Premier Szydło stwierdziła, że Prawo i Sprawiedliwość jest gotowe naprawiać popełnione błędy, ponieważ „słucha Polaków”. Szefowa rządu dokonała równocześnie nieuprawnionego utożsamienia woli partii z wolą ludu, gdy oświadczyła, że program PiS-u został napisany głosami obywateli. Słowa takie nie dziwią, poparcie dla PiS-u utrzymuje się na wysokim poziomie, PiS prowadzi z wynikiem ponad 30 proc. w różnych sondażach, a rząd wg ostatniego sondażu IBRiS dobrze ocenia ponad 40 proc. Polaków. A jednak jeśli zgodzić się z panią premier, to kogo właściwie słucha PiS? Jeżeli politycy partii Jarosława Kaczyńskiego definiują własne ugrupowanie jako wyraziciela woli Polaków, oznacza to w praktyce, że zamierzają w szczególności słuchać samych siebie, a głosy krytyczne wykluczać poza obręb wspólnoty jako z „wolą Polaków” niezgodne. Osób wcześniej bliskich rządowi, a obecnie wyrażających się o praktyce „dobrej zmiany” krytycznie, jak Ryszarda Bugaja czy właśnie Jadwigę Staniszkis, nie można przecież jednak posądzić o złą wolę czy koniunkturalizm – PiS powinien więc wziąć ich głosy poważnie pod uwagę.

Politycy PiS-u nie mówią głosem Polaków i powinni przestać powtarzać, że to czynią – nikt nie posiada na to monopolu, nie ma też czegoś takiego jak jedna „wola Polaków”. Niech więc politycy mówią za polityków, a Polakom pozwólmy mówić za siebie.
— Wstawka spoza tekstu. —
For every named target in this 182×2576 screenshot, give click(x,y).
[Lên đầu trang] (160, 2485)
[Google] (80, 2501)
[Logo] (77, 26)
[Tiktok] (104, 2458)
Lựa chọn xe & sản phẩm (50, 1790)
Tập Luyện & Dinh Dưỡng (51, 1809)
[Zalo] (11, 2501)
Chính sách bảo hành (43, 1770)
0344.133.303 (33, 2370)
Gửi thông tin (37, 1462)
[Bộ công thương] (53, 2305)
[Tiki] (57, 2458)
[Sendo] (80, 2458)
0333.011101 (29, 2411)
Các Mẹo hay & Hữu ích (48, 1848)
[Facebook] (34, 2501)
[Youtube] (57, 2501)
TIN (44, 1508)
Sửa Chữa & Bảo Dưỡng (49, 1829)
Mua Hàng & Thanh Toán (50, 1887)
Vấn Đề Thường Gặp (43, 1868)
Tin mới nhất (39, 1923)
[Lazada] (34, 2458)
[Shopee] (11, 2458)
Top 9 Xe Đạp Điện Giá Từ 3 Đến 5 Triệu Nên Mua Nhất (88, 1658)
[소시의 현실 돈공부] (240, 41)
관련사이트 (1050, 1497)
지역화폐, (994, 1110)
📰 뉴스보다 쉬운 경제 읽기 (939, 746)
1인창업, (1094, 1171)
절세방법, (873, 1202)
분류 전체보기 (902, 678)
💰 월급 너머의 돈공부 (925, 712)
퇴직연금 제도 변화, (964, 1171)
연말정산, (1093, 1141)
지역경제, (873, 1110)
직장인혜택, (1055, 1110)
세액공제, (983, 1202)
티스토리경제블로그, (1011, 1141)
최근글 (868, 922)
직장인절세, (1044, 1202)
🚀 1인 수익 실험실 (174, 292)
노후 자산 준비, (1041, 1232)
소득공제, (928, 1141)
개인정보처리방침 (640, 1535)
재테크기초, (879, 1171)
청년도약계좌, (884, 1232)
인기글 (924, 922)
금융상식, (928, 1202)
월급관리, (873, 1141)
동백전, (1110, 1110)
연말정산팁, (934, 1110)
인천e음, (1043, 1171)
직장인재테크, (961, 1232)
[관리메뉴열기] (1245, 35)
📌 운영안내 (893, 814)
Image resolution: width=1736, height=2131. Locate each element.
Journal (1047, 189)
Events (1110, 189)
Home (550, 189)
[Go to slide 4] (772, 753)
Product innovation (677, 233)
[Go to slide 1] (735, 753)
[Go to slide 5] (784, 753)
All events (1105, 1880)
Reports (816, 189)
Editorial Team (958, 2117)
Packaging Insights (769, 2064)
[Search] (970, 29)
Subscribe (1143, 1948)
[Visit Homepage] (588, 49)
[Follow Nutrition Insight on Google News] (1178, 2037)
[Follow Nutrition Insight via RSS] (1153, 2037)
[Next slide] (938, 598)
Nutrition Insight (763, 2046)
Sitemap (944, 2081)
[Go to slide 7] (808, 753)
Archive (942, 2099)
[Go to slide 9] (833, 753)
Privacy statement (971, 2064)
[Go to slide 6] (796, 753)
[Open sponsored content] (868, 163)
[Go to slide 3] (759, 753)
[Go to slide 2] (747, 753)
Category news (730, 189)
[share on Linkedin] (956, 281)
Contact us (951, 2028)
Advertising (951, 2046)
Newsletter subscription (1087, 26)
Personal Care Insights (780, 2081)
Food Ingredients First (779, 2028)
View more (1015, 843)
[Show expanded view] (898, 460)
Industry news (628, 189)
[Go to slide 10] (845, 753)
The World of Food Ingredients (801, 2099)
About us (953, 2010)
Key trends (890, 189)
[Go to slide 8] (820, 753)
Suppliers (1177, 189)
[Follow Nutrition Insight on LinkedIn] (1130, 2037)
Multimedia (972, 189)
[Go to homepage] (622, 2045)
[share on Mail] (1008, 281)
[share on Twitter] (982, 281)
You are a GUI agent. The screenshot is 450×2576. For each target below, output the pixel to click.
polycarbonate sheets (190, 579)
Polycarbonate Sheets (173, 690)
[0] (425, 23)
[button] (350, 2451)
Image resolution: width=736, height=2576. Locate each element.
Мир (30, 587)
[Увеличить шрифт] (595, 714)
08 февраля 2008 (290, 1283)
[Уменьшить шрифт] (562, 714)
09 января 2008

Przedstawiciele władzy powinni przyjąć, że reprezentują partię polityczną, jak każda inna, rywalizującą o głosy wyborców.

Jeżeli przed ich partią stoi jakaś misja, niech będzie nią deklarowany udział w procesie przestawiania polskiej gospodarki na bardziej nowoczesne tory. Problem w tym, że – jak ocenia Jadwiga Staniszkis – „skok technologiczny wymaga miejsca na ryzyko, szaleństwo, prawo do błędu, czyli na to wszystko, co teraz jest – także prawnie – ograniczane. Częścią innowacyjności jest wolność, podmiotowość i zdolność do autorefleksji, a zamiast tego mamy klimat niepotrzebnie tworzący poczucie klatki”. Niestety wątpliwe, by PiS zrezygnował z podążania raz obranym szlakiem.

Beata Szydło powtarza często, że opozycja „nie pozwala rządowi pracować”. To nieprawda, opozycja w istocie nie spełnia bowiem dobrze swojej roli – często krytykuje rząd, używając nieadekwatnych środków, nie proponuje też żadnych poważnych alternatyw.

Ale ani opozycja, biznesowo-polityczne elity III RP, złowrodzy sędziowie czy wszechwładny TW „Bolek” nie są potrzebni, by psuć, skoro rząd póki co sam podstawia sobie nogę, utrudniając trwałe i skuteczne reformowanie państwa, minimalizując szanse na sukces planu Morawieckiego, a w wielu obszarach osłabiając to, co już istniało. W miejsce wyższych standardów politycznych i profesjonalnych, PiS poświęcił 100 dni na upartyjnianie instytucji, rozdając nominacje według klucza lojalności. Nie tego powinniśmy oczekiwać od formacji głoszącej „dobrą zmianę”.